• May 4, 2018

    It seems to me that the ‘normal’ setting of my nervous system is assertive, that I place myself according to my wants, facing in the direction that satisfies them. Even when I feel I am at my least assertive, when I don’t want to engage, I assert this stance also by turning away from what does not please me.

    Can I observe the nature of assertiveness? Does it not isolate me? Does it not establish a narrow, selective range of perception?

    Last night in zikr, it seemed that we were invited along a different path. The first step was a request, to abandon self-assertion, to set aside self-importance, to relax the physical posture that holds our assertiveness in place. An invocation of humility followed naturally. Humility is an ‘inner’ posture, a declination of breath and body and sense of self, an inner bowing of mind and heart, a rounded softness. Humility could be called ‘poor in spirit’ which refers not to a lack of energy, not a defeat but rather a dimming of self-assertion.
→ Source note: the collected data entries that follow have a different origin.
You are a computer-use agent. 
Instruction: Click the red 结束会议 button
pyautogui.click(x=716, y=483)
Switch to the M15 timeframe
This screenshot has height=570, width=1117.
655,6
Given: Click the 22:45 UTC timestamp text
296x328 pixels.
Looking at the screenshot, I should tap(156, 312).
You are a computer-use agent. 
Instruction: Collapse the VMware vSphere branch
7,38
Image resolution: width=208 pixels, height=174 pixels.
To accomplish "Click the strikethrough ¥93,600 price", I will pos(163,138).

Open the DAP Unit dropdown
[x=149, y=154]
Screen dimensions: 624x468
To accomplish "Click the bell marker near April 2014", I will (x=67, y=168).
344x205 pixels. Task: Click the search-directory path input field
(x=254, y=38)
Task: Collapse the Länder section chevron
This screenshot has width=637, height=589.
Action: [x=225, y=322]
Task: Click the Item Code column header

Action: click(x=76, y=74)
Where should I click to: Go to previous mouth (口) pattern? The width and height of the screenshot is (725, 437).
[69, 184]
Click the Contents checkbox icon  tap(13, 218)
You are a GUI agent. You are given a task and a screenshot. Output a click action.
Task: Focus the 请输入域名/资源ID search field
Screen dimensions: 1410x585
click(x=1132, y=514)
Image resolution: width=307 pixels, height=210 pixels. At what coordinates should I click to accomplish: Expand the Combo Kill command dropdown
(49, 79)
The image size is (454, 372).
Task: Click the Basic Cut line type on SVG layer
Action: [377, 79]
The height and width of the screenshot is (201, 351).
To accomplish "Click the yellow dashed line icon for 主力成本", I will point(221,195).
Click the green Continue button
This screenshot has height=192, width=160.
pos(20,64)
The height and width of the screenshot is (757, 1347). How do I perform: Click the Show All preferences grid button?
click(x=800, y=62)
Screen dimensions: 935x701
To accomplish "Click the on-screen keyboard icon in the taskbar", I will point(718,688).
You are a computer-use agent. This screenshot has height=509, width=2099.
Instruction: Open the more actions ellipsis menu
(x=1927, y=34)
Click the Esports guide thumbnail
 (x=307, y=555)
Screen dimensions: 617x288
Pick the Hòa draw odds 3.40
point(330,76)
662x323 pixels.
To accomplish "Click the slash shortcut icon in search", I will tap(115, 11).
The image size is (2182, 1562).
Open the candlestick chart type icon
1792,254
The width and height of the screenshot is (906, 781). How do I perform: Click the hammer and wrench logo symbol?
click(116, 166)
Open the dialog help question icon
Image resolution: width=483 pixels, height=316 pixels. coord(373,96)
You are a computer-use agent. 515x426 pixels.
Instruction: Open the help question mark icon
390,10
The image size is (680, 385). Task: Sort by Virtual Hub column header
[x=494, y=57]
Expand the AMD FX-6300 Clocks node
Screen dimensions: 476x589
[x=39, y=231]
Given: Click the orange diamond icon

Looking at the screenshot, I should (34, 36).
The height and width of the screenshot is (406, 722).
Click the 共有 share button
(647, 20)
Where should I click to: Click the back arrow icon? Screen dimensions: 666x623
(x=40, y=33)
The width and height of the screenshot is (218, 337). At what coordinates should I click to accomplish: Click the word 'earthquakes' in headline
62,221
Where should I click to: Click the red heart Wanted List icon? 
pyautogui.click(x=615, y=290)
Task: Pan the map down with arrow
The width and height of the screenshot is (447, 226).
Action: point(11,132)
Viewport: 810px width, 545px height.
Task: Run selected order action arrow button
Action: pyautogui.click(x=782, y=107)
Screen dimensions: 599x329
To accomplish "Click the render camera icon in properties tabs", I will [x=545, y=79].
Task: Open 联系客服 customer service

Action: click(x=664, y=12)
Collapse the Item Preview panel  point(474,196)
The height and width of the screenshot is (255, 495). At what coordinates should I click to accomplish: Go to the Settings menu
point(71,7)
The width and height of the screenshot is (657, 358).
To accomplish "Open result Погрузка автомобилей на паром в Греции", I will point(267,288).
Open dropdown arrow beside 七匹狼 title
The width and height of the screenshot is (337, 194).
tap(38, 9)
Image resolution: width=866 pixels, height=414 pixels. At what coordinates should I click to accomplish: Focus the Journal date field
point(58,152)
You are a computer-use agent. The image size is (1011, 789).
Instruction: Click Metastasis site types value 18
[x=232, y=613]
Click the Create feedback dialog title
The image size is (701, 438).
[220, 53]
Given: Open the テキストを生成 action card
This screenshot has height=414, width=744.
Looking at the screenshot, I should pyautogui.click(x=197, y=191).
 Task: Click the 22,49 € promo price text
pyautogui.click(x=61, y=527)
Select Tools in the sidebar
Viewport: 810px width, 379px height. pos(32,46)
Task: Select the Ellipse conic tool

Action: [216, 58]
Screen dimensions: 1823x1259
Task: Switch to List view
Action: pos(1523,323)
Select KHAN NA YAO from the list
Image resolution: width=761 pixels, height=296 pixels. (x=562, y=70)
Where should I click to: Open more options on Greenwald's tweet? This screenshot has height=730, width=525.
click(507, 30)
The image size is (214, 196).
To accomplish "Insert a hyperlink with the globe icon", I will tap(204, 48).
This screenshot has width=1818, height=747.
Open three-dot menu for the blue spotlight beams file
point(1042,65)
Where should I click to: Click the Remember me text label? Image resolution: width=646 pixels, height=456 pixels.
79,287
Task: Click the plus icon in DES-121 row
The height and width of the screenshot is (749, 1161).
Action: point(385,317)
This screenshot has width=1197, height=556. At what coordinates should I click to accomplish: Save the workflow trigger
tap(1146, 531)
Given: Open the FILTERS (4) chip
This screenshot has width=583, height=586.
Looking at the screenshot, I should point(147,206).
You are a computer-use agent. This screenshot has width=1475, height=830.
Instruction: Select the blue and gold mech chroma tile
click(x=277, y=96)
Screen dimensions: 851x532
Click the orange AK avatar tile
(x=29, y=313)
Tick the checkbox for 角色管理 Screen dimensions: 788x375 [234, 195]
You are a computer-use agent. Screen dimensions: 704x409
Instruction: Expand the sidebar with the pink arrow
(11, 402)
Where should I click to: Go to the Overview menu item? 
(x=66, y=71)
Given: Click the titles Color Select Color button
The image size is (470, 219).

    The first of the Beatitudes says: “Blessed are the poor in spirit, for theirs is the Kingdom of Heaven” (King James Version).

    Humility invited intimacy. Barriers collapsed. Intimacy is to be close, so close as to be able to follow the subtle movements of the one with whom I am intimate by knowing them in my own response. Intimacy is everything in prayer. Is there an answer in prayer, one could ask? Yes, intimacy, that is the answer. Prayer contains its own answer. Perhaps I could think that I do not know the one to whom I pray. But in fact I do, in knowing the response which is called by Him in me.

    Intimacy invites sweetness. Sweetness is the taste of my relationship with my Beloved. This is an inner taste, the essence of the sweetness found in honey.